Fog computing is a system-level horizontal architecture designed to distribute resources and services of computing, storage, control and networking anywhere along the cloud-to-things continuum. It's intended to support multiple industry verticals and application domains, enable services and applications to be distributed closer to the data-producing sources, and extend from the things, over the network edges, through the cloud and across multiple protocol layers.
"The reference architecture provided a solid, high-level foundation for the development of fog computing standards," said John Zao, chairman, IEEE Standards Working Group on Fog Computing & Networking Architecture Framework. "The OpenFog technical committee and the IEEE standards committee worked closely during this process and benefited from the collaboration and synergies that developed. We're very pleased with the results of this standards effort."
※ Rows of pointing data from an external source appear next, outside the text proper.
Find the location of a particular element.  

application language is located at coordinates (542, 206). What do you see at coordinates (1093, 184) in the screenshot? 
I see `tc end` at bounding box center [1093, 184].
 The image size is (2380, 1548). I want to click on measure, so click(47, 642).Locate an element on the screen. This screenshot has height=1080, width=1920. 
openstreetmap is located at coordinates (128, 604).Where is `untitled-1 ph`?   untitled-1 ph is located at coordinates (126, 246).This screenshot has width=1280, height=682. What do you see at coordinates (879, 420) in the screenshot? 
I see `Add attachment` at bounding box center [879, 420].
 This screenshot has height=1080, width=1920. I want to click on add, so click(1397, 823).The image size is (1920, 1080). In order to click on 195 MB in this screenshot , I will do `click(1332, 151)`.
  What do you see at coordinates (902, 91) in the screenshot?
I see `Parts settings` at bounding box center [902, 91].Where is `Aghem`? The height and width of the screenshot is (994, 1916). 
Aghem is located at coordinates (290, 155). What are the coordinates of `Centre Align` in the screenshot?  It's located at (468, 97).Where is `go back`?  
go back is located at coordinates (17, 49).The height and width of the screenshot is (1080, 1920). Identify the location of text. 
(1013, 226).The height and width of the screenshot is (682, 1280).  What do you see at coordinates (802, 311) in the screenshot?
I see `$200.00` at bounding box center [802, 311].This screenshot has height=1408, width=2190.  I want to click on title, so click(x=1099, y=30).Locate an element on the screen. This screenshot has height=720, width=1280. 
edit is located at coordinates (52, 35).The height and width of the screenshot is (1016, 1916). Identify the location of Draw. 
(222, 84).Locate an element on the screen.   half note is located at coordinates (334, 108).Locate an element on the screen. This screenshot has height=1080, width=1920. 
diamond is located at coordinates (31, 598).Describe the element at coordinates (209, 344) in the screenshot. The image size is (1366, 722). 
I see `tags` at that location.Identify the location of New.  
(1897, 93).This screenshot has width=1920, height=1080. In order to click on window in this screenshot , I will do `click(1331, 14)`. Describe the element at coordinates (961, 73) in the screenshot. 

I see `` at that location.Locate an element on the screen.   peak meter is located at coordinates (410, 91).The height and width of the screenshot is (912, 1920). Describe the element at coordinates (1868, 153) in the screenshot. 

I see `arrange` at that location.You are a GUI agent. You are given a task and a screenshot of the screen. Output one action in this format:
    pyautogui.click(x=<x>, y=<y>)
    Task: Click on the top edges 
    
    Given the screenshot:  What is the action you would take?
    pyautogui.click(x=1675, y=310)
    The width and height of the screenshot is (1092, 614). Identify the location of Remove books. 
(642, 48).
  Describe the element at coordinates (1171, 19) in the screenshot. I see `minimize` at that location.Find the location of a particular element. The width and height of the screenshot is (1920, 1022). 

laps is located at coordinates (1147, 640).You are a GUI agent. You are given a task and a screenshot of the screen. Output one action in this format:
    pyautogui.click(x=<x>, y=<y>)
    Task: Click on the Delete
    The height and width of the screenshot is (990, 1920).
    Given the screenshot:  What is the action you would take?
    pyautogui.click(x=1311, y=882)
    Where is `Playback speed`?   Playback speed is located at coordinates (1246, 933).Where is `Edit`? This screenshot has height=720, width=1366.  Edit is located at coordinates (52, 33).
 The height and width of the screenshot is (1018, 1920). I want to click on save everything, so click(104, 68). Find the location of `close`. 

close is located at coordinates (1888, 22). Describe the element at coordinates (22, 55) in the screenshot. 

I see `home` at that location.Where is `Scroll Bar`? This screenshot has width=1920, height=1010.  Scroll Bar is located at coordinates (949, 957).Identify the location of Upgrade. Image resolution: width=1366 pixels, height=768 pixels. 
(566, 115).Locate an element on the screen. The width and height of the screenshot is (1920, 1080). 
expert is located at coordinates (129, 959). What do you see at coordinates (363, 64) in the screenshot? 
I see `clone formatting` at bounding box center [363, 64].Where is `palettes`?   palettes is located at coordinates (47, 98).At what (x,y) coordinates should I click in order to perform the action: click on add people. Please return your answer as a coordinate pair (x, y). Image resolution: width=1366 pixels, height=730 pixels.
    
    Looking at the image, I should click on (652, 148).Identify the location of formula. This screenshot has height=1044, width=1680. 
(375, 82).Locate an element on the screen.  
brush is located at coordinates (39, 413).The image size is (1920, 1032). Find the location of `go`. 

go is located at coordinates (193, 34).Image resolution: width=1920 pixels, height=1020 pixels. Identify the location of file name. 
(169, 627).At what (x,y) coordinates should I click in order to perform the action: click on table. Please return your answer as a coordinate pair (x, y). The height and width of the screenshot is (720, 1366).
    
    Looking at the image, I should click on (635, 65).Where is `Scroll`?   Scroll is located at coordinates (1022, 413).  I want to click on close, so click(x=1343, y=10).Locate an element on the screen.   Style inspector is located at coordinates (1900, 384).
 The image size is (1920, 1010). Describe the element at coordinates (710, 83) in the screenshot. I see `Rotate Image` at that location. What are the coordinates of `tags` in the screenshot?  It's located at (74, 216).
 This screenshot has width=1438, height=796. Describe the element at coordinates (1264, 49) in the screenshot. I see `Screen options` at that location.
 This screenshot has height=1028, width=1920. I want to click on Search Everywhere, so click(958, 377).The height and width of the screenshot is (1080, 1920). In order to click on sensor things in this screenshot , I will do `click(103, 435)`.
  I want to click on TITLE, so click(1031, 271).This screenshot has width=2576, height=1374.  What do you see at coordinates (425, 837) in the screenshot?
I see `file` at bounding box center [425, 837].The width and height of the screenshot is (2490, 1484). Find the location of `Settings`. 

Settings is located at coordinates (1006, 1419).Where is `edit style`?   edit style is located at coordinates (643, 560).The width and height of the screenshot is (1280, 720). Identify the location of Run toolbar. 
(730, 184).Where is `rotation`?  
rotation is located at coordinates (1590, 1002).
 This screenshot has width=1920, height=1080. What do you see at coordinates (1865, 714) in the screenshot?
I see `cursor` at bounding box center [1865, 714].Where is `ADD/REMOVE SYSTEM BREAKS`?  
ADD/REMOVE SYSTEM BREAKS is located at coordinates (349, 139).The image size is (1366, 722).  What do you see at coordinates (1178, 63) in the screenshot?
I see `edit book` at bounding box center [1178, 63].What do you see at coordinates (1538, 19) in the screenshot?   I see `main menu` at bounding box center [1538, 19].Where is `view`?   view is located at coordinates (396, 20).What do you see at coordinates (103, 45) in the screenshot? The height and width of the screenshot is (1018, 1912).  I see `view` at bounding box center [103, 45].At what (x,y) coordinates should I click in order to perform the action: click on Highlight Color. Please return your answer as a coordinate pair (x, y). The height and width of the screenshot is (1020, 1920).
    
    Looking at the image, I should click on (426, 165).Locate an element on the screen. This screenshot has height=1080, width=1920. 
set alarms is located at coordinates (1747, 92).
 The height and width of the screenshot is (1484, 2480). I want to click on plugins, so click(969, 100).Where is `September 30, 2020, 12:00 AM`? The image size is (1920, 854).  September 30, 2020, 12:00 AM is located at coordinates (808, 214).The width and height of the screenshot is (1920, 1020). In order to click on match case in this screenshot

The OpenFog Reference Architecture, released in February 2017, is based on eight core technical principles, which represent the key attributes that a system needs to encompass to be defined as "OpenFog." They are security, scalability, openness, autonomy, RAS (reliability, availability and serviceability), agility, hierarchy and programmability. The reference architecture and IEEE standard are intended to address the need for an interoperable end-to-end data connectivity solution along the cloud-to-things continuum.
"As a consortium, we developed the OpenFog Reference Architecture with the intention that it would serve as the framework for a standards development organization," Antunes said. "We're pleased to have worked so closely with the IEEE in this effort as the result is a standardized computing and communication platform that will serve as a catalyst to the next digital revolution."